* Text provided

▶

Puckett's version, laid out in attorney Todd Jones' opening statement, is that Puckett was only trying to escort the woman into the men's bathroom because the women's bathroom was full. The woman changed her mind and left after seeing that there were other men in the bathroom, Jones said.

"There are only two people who really know what happened in that space, and you're going to hear from both of them," Jones said. He urged jurors to remember that the state has to prove its case.

"Kirby Puckett doesn't have to prove his innocence," Jones said.

The first witness to take the stand following opening statements was the alleged victim. A 5'2" average-built woman with frosted brown hair -- described as K.L. in court documents. A Bloomington loan officer and former flight attendant, she told the court she and a girlfriend went to the bar and restaurant to meet with other flight attendants whom she hadn't seen in years.

She choked up three times during her testimony, first when the prosecutor asked her to point out whether the man who attacked her was in the courtroom. She pointed to Puckett. She described a man who Puckett fans would never recognize and a celebrity she says she hadn't recognized during the alleged assault.

She said she just saw him as a big, black man with a blue shirt.

She painted a picture of Puckett dragging her into a men's bathroom while she tried to hook her ankle around the door frame to resist. She said it was like a tug of war; one friend was holding her right hand and Puckett was grabbing the other and succeeded taking her into the bathroom.

K.L. testified that Puckett pushed her into three different stalls to find one that was unoccupied. She said he pushed her "like a hockey player pushes another player into the boards." She said once inside a stall, Puckett grabbed her breast and at that moment, the friend outside peeked in and shouted her name, and as that friend later testified, Puckett froze and let K.L. slip by.

That friend said the incident took 20 seconds.

K.L. described telling the bouncer what had happened and identified a man standing near a railing as her attacker. The bouncer reportedly said sarcastically, "Right...that's Kirby Puckett. If you want something done you'll have to call police."

She did.

On cross examination, Defense attorney Chris Madel tried to point out inconsistencies in K.L.'s testimony and that of two other friends who testified. He went line by line through several different reports and pointed out that K.L. hadn't described Puckett grabbing her breast in the initial reports; that even though at least four men were supposedly in the bathroom at the time of the incident no one offered to help her.

The prosecution displayed pictures that appeared to show slight bruises on the woman's arm and ankle. A digital picture that police took of the woman's breast was not preserved. Prosecutor Alan Harris said the jury would hear testimony that the officer didn't save the digital image properly.

The woman also testified that she hasn't spoken to a lawyer about the possibility of suing Puckett. She was not asked if she was considering it.

After court, Kirby walked through a crowd of several reporters and camera people. He didn't respond to their questions but did talk to a young fan.

"Kirby Puckett? Can I get your autograph?," the fan said.

"I can't sign right now, man. How about a handshake?" said Puckett.

Testimony is expected to continue at least until Tuesday.

◀

* Information shown

▶

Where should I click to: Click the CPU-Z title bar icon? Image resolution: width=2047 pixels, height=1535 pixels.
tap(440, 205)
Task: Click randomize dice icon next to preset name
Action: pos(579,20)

◀

* Goal
Reproduce the passage of the trial report starting at "The prosecution displayed" and ending at "least until Tuesday.", word for word. The lines have nothing to do with the trial report.

* Result for this exercise
The prosecution displayed pictures that appeared to show slight bruises on the woman's arm and ankle. A digital picture that police took of the woman's breast was not preserved. Prosecutor Alan Harris said the jury would hear testimony that the officer didn't save the digital image properly.

The woman also testified that she hasn't spoken to a lawyer about the possibility of suing Puckett. She was not asked if she was considering it.

After court, Kirby walked through a crowd of several reporters and camera people. He didn't respond to their questions but did talk to a young fan.

"Kirby Puckett? Can I get your autograph?," the fan said.

"I can't sign right now, man. How about a handshake?" said Puckett.

Testimony is expected to continue at least until Tuesday.